I can understand where the committee is coming from, having a foreign country have nearly complete control over your wireless communications could be a problem indeed. The article notes that this will likely be the death knell for the Broadcom takeover of Qualcomm.

In the letter from the Treasury official, the government said it was important to have a well-known and trusted company “hold the dominant role that Qualcomm does in the U.S. telecommunications infrastructure.” Any loss of that competitiveness, the letter said, “would significantly impact U.S. national security.”
 
its more like "we control the propaganda right now and if this happens will we still"?
 
Sigh. On one hand sure, having a foreign government control the chips in all your country's mobile devices *may* be a risk. On the other hand, isn't that basically what position the US already has? Won't other countries read inbetween the lines and start going, crap, now we got to make our own mobile chips because it's a security risk?

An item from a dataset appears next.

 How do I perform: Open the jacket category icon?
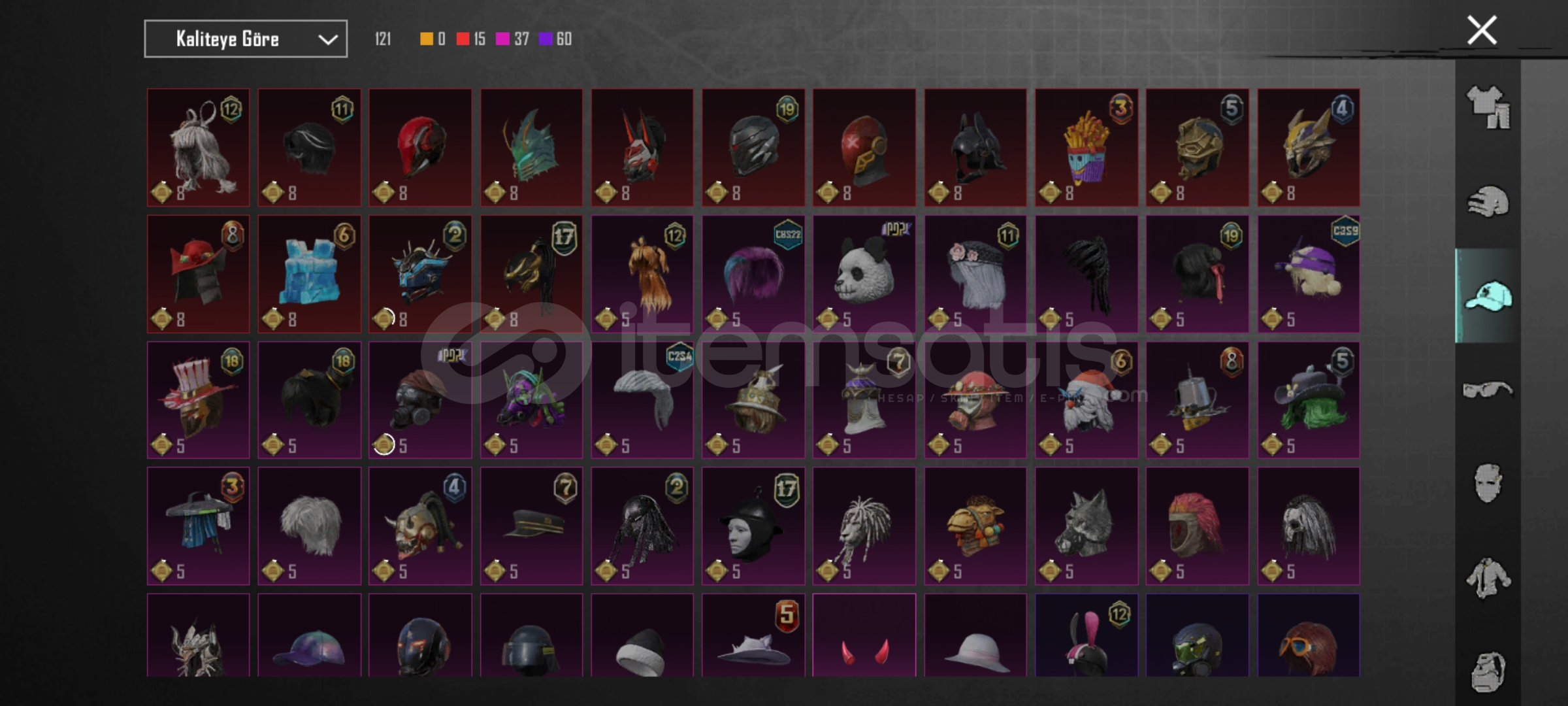click(1488, 578)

Kind of a silly stance if you ask me. They should just make the microcode opensource and open for people to review and look for risks.
 
... They should just make the microcode opensource and open for people to review and look for risks.

I'm always amazed by the level of pushback against open design mentality. Proprietary loses every time, and yet these companies fight it so hard they throw themselves to the brink of being a national security risk.
 
Having worked for both of these companies in the past, I'd say merging them would be a very very bad idea.

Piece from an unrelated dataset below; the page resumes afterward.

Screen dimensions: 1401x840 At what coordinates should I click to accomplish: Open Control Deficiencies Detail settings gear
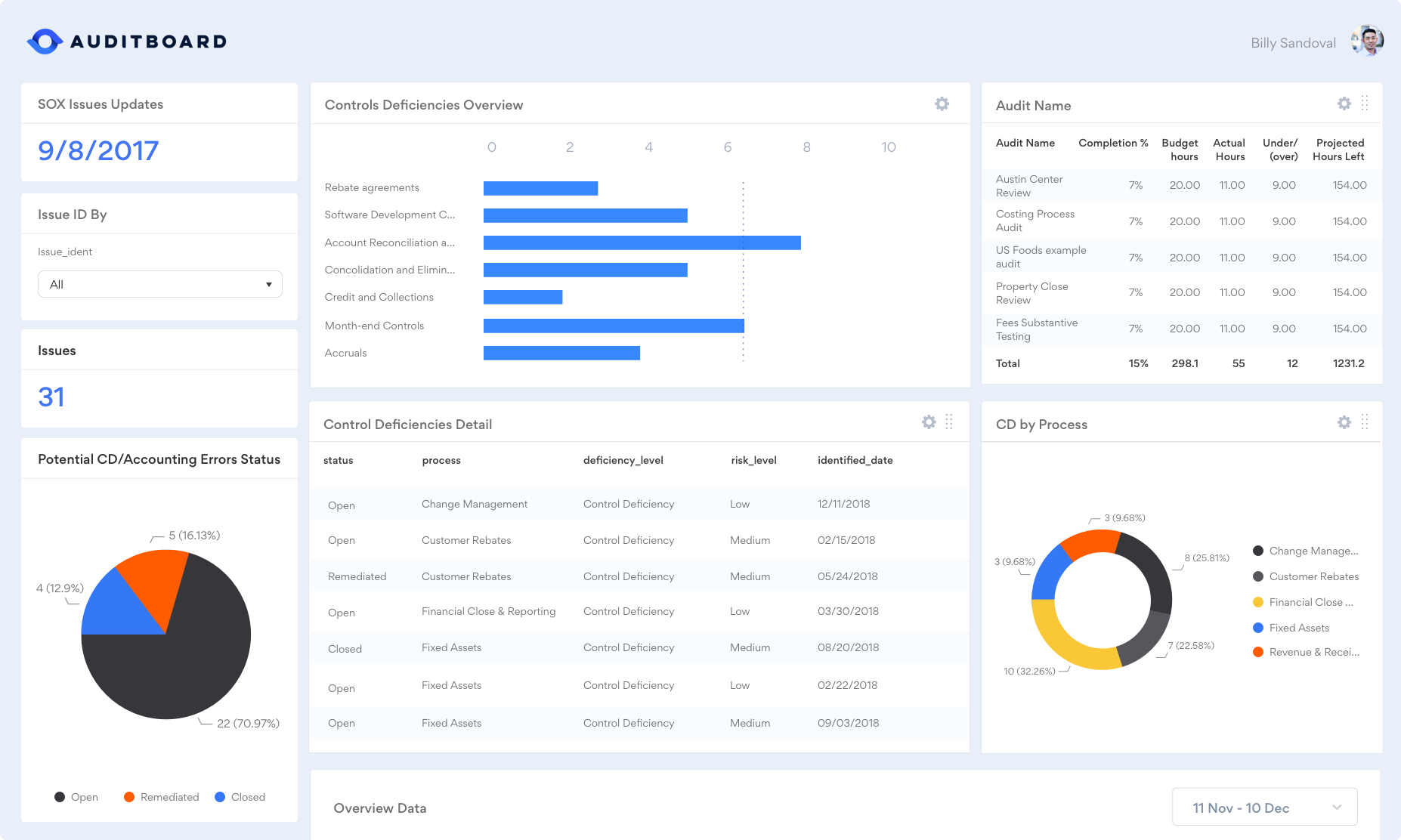click(x=929, y=422)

Broadcom is very much the stiff Asian, corporate, in your suit, work in a box, do as you're told, suck the life out of you, respect the hierarchy, drone center you'd expect from an old company from the far east. The only thing different is not having to bow at the beginning and end of a meeting.

Qualcomm is most definitely American, T-shirt and jeans, open, laid back, encouraging ideas, relaxed, concerts and shows in the quad every Friday at lunch, a real cafeteria with great food, gives science tours for schools and children, colorful, fun and exciting to work for. It's only drawback is it is located in the worst location for commuting in San Diego. One road in, one road out. The view, however, is awesome.

Broadcom would quite literally ruin Qualcomm.
 
Cisco and Juniper should sell their networking ASICs to 3rd parties. It's time for whitebox networking. Network OS and network apps will be the long-term value-add. Think a rack full of Dell servers vs. an Oracle DB license - the former is a rounding error.
 
Yeah. This one definitely needs to be stopped. 2017 was already a record year for M&A in the semiconductor space. We don't need more consolidation in 2018.